Once the dead hair is removed, bathing helps clean the skin and replace the lost oils and moisture. Many forget that some dogs are itchy just from the winter grime of everyday living, so bathing is important for healthy breathing skin.VET BASICS® Oatmeal Protein Shampoo replaces winter moisture loss while cleaning the winter grime from the skin and coat. You know your dog’s coat: if you feel you have an extra dry coat, use a cream rinse such as Fresh ‘N Clean® or Premier Cream Rinse every 2 weeks to rejuvenate the coat. Cream rinses help the coat repel moisture and ice, so they’re great for dogs that spend time outside. They’re most helpful when used in the cold of winter and in the hot summer sun.

Nail Care

Rough ground and surfaces help wear down your pet’s nails naturally, so it’s easy to rely on nature to trim your pet’s nails during the summer. However, nail trimming is often forgotten during the winter, which results in long nails that tend to break or crack, causing pain.

Foot restraint is a submissive problem for pets, and many are uncomfortable with it. Before you trim for the first time, rub and massage their feet when pets are relaxed to let them know that it’s okay to let you restrain their feet. Start slow until you and your pet are comfortable. The Oster® Gentle Paws is perfect for the novice nail trimmer – it’s essentially a powered emery board. It won’t let the nail get too short, and dogs like the sanding effect, which won’t twist the nail like clipping sometimes does. Before touching the nail, rub the leg and paw with the trimmer running so they get used to the quiet sound. Once they calm down, you can trim one nail at a time while speaking softly – they should respond in kind.

Ear Care

Ears build up more waxy material in the winter because the skin is trying to replace the lost oils. Clean the ear canal at least twice a month to avoid issues. Check the ear canal and put a small amount of Doc Roy’s® EAR CLEANSER, rub gently, then wipe with a soft tissue or cotton ball.
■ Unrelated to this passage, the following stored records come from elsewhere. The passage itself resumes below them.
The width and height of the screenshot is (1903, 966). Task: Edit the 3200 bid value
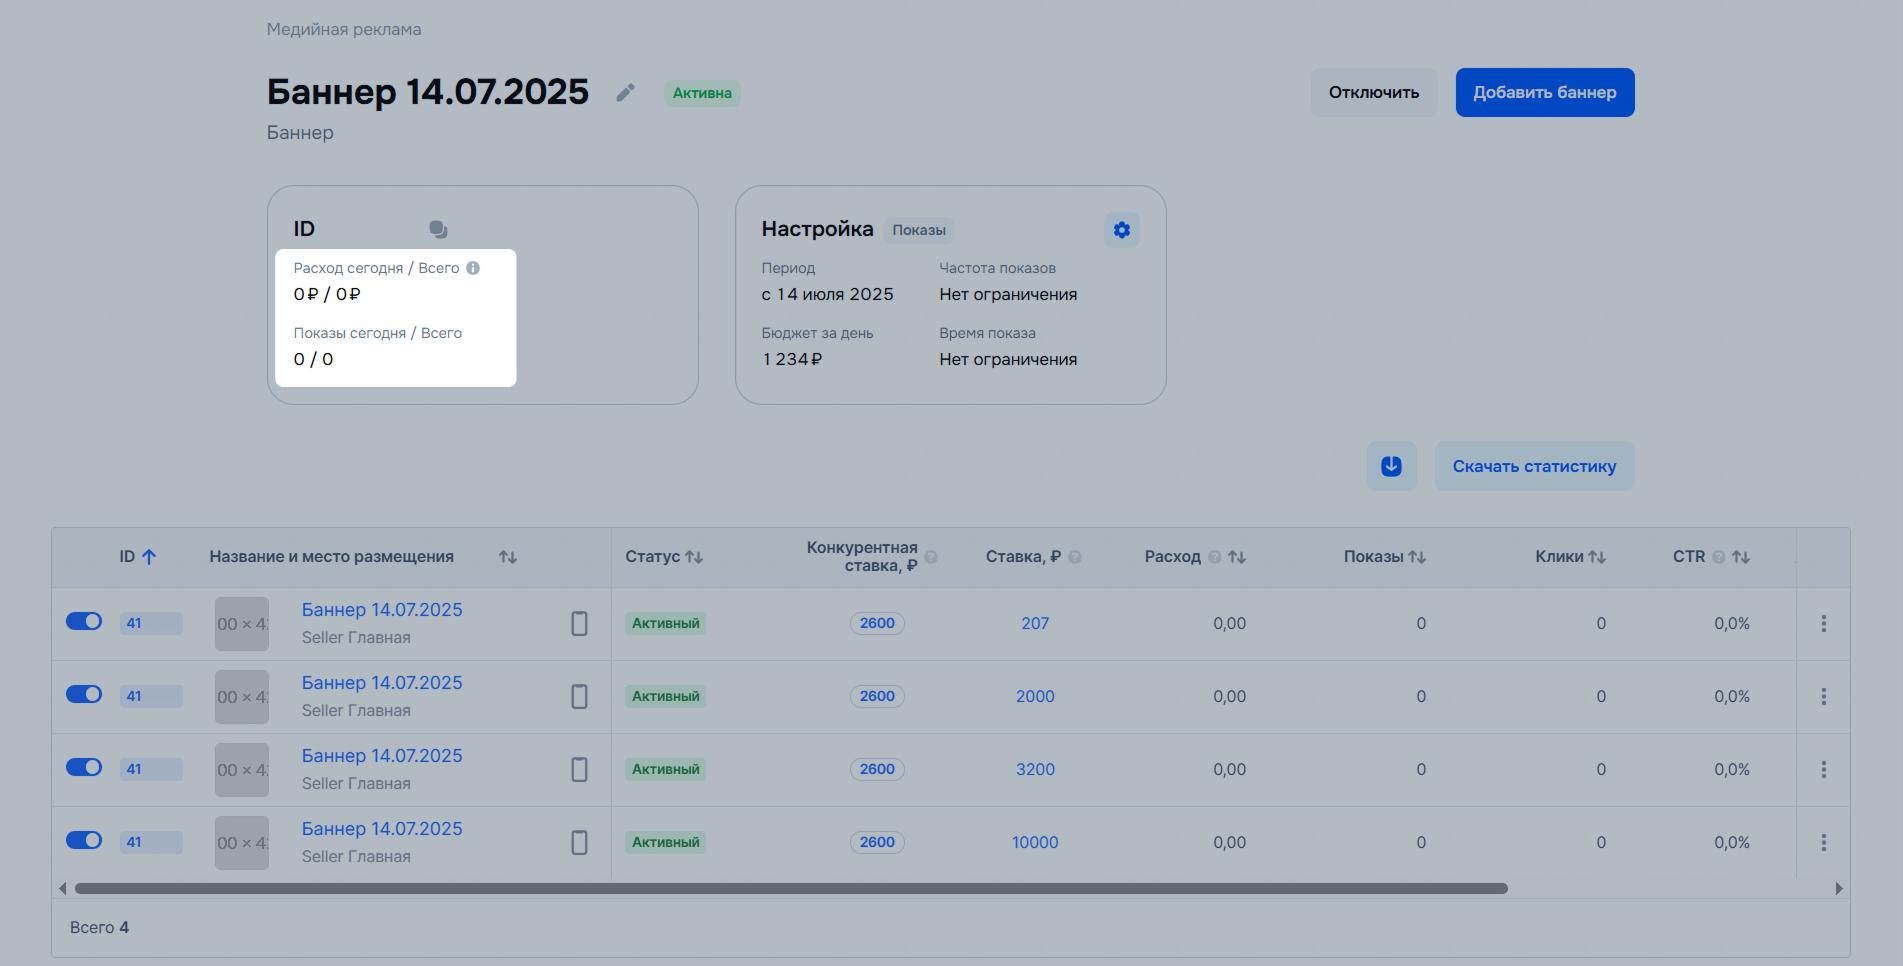pyautogui.click(x=1035, y=769)
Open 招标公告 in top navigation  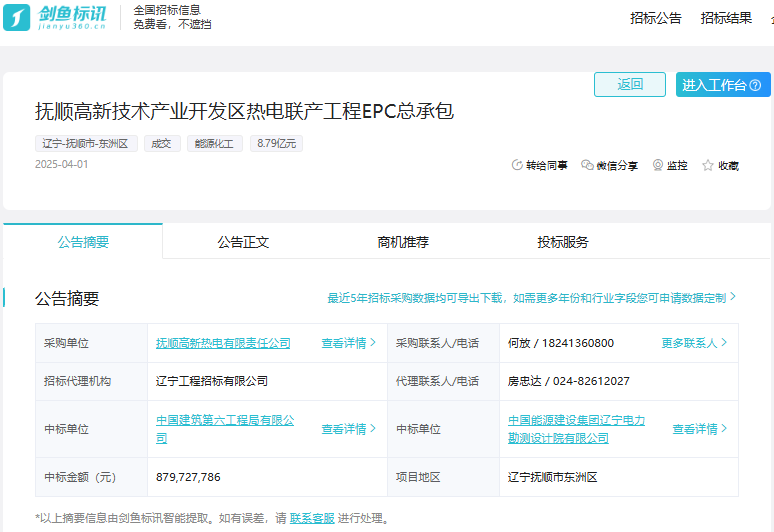pyautogui.click(x=656, y=18)
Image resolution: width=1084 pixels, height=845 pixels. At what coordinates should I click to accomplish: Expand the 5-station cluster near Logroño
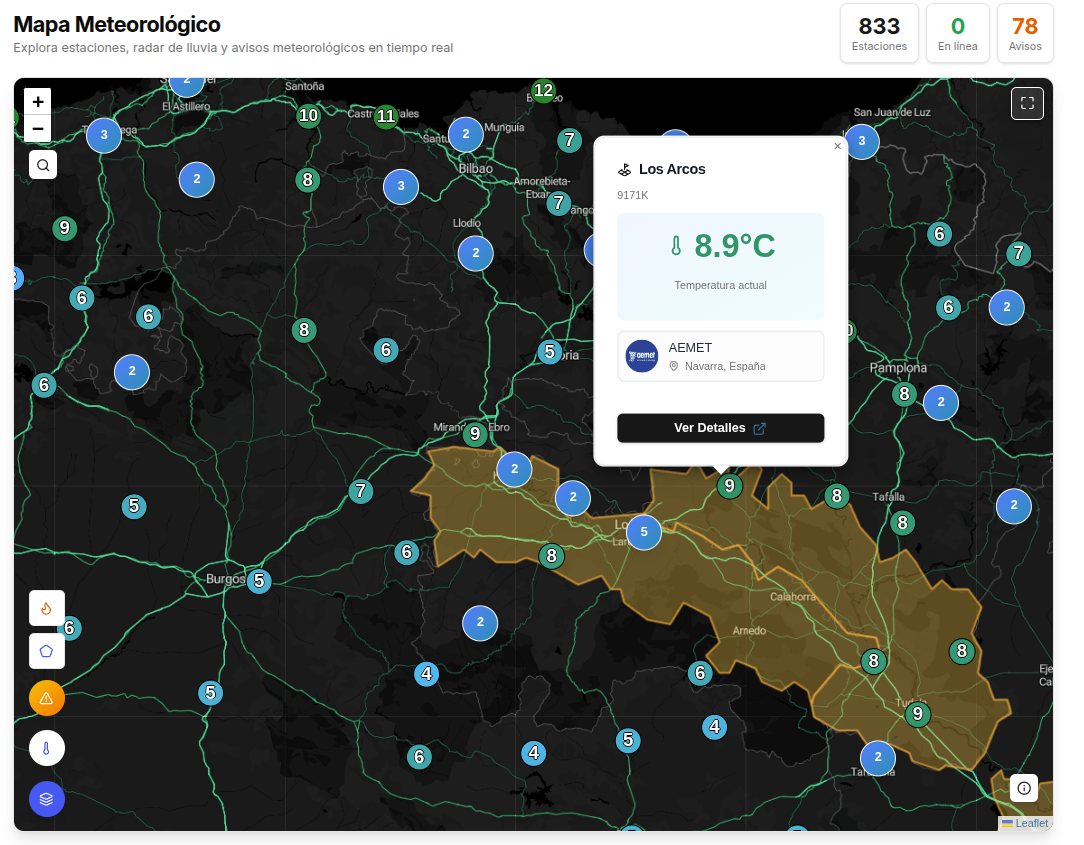click(x=644, y=532)
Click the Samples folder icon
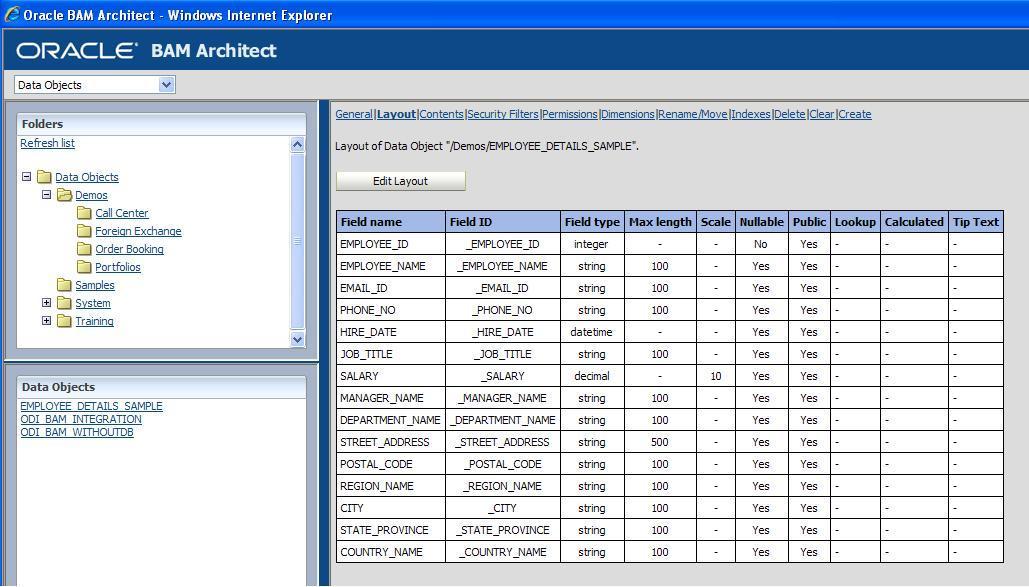This screenshot has width=1029, height=587. click(x=63, y=285)
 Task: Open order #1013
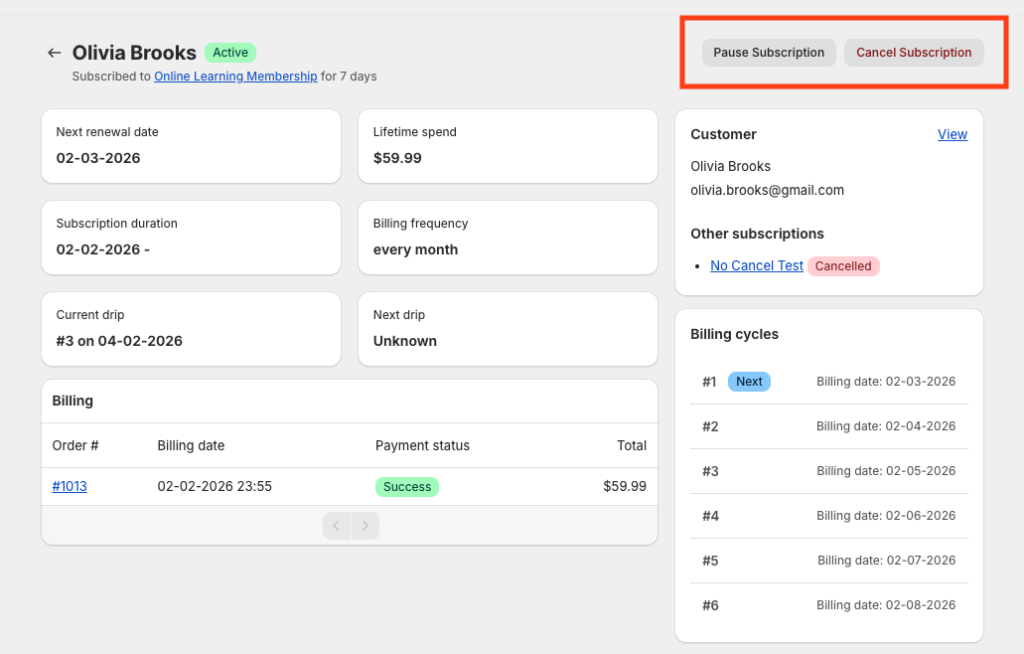pyautogui.click(x=69, y=487)
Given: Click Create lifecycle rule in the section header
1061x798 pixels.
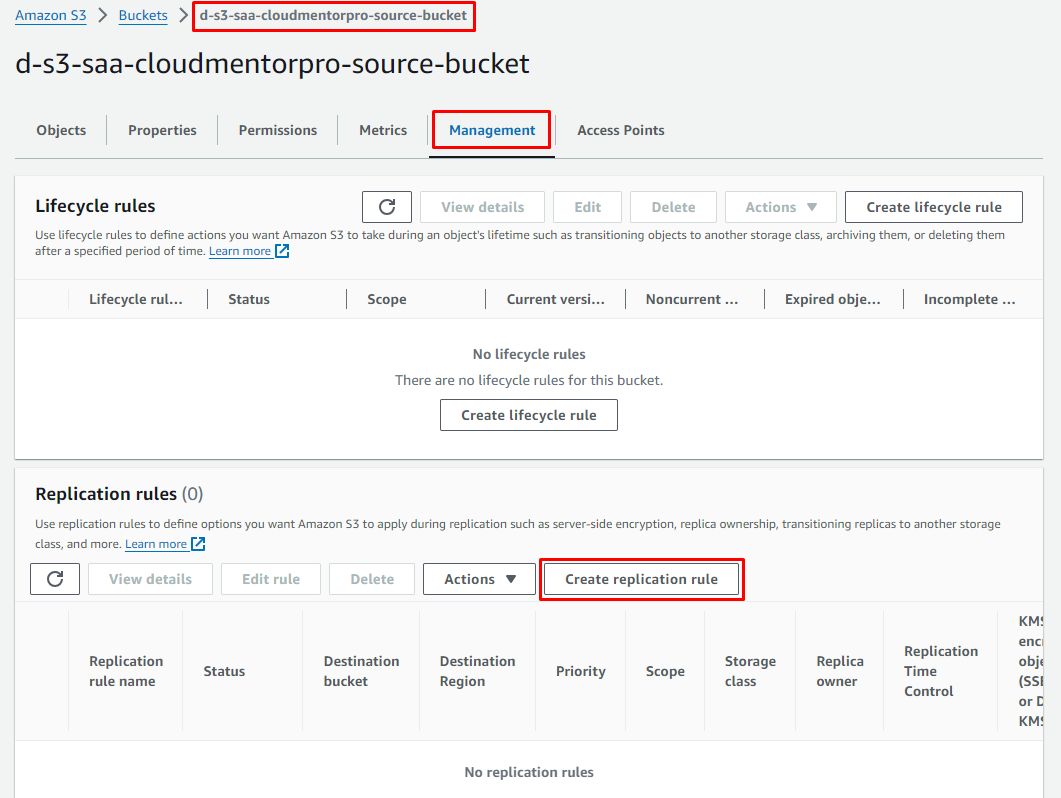Looking at the screenshot, I should (933, 207).
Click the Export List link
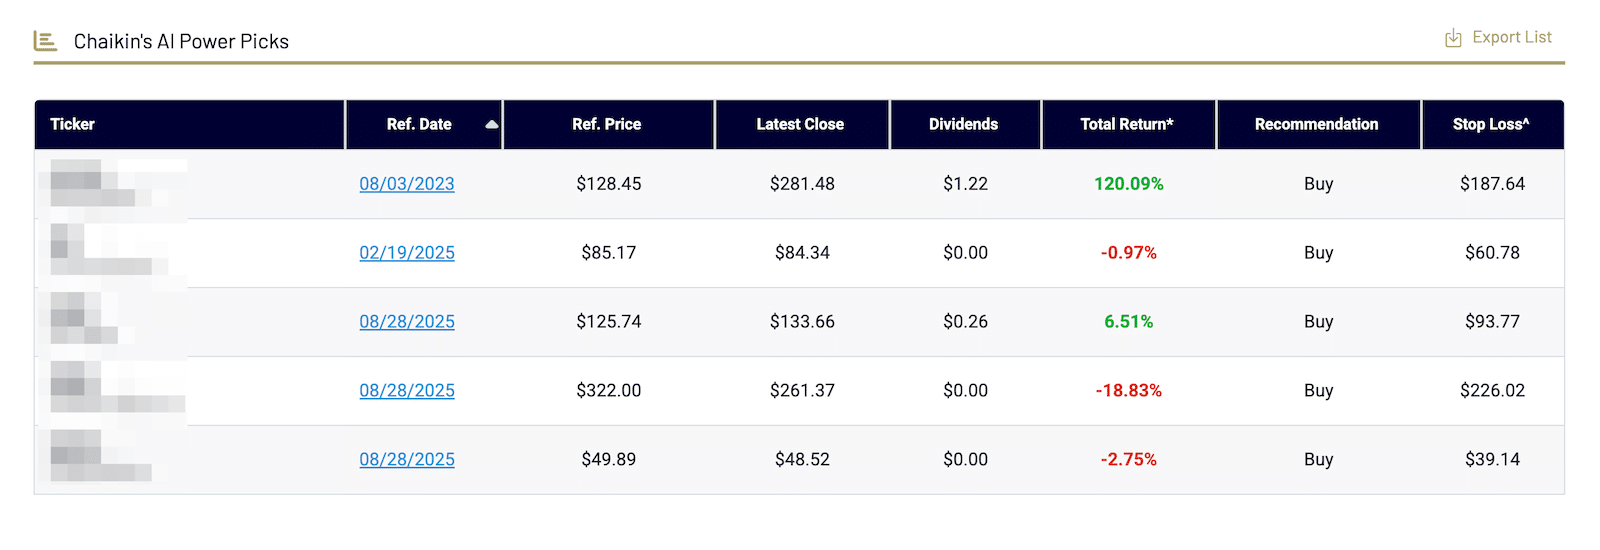Screen dimensions: 1600x550 click(1511, 37)
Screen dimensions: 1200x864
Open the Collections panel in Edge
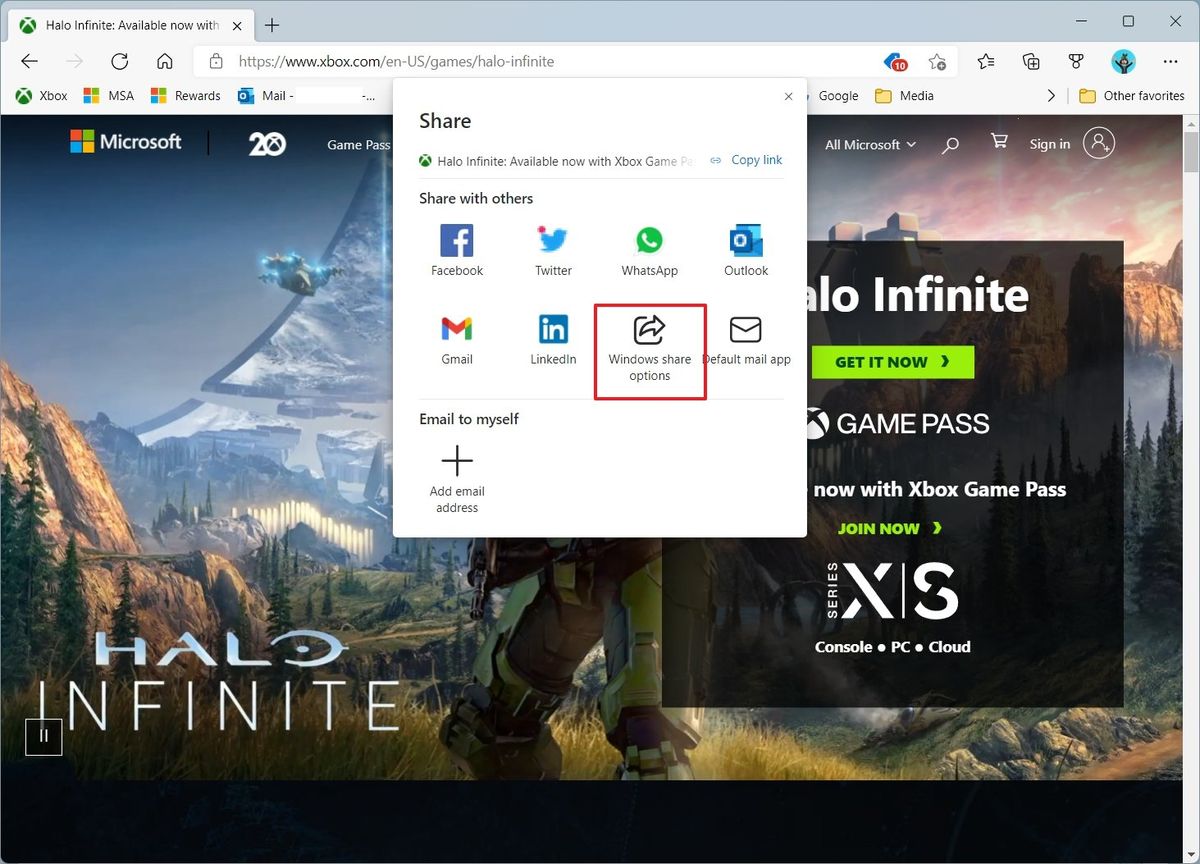pos(1030,61)
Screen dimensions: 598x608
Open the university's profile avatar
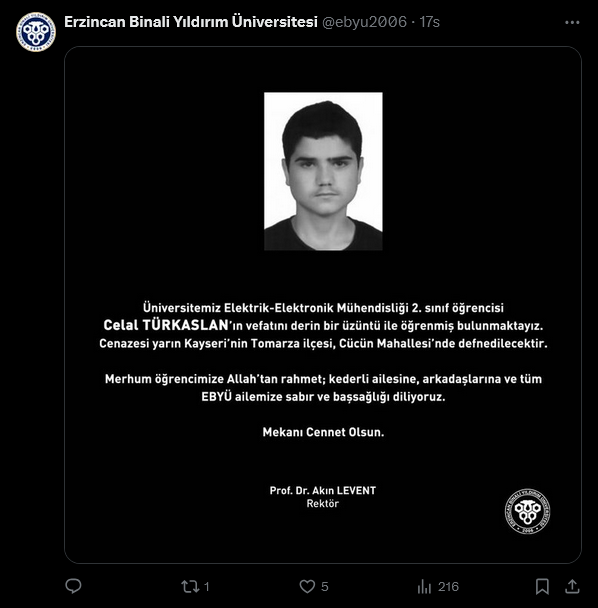[36, 32]
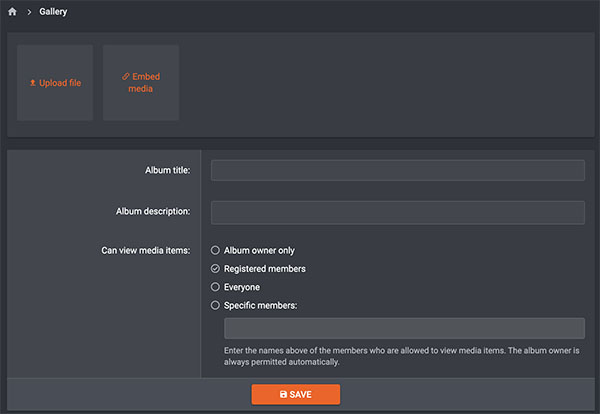Enable the Specific members radio option

tap(215, 305)
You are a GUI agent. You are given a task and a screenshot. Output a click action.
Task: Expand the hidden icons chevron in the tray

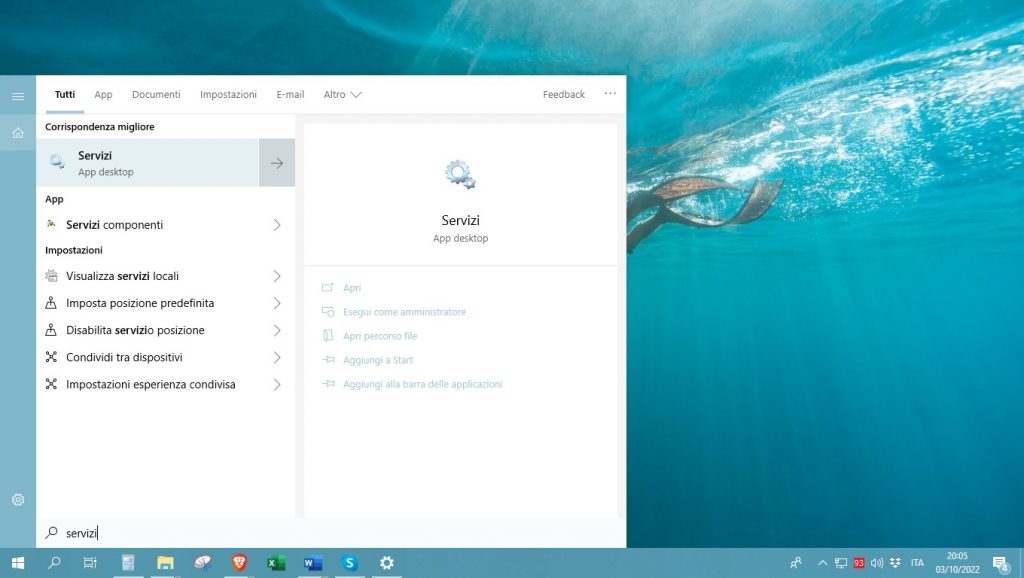822,562
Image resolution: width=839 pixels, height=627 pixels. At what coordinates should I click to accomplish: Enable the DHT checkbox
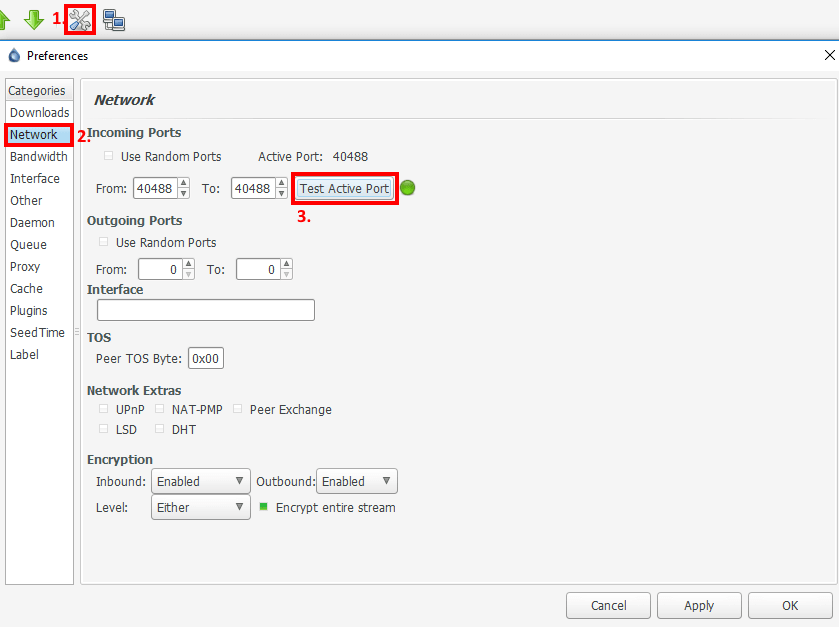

If the ear is infected or irritated, clean the ear several times, then daily until resolved. Most ear infections can be cured with daily cleaning if they are caught early.

Skin & Coat Care

Some dogs also need inside-out support for skin and coat care. Fatty acid supplements such as Doc Roy’s® TRI OMEGA 3 are helpful for preventing cracking and replacing the oils of the skin from the inside out. Omega 3 has anti-inflammatory effects that help with joint and pad trauma while Omega 6 will keep the tissue soft and the pad pliable. Both keep trauma, ulcer and deep pad cracks in check.

The footpad is actually a huge, thick callus that heals quickly with care. Salt and snow melts dry out the pad, causing cracking and licking. Be sure to wash winter ice melt off your dog’s feet and apply a moisturizer. If repair is needed, use Mega-Tek Pet Rebuilder. Mega-Tek will moisturize and heal the chemical damage. House dogs usually need boots or socks to prevent excessive licking and chewing of the pad. Children’s socks work, but one warning. This year I put 4 socks on our dog, and when she ventured from carpet to hardwood floors, feet went everywhere! She did learn to handle it quickly, but it was the funniest thing she has done in her 9 years.

Joint Care

Feet problems are common in winter and surprisingly, most are arthritis-driven. Sore joints will cause limping and poor foot placement, which increases trauma to a pad. Oral glucosamine and chondroitin, such as Doc Roy’s® ACHES AWAY, will increase the joint fluid, easing fatigue and trauma. The result of both is a pad and joint system that will give to the concussion trauma of running. Pain-free running will keep your dog placing their feet correctly, which decreases the wear on their joints.

As a veterinarian, it is ironic that I’ve had to deal with every one of these problems in my own pets, but that just means they could happen to anyone. Preventing winter issues on the outside and the inside out as well as appropriate shampoo has made winter easier for us. A few of these prevention practices can keep your pet healthy and feeling good all winter long.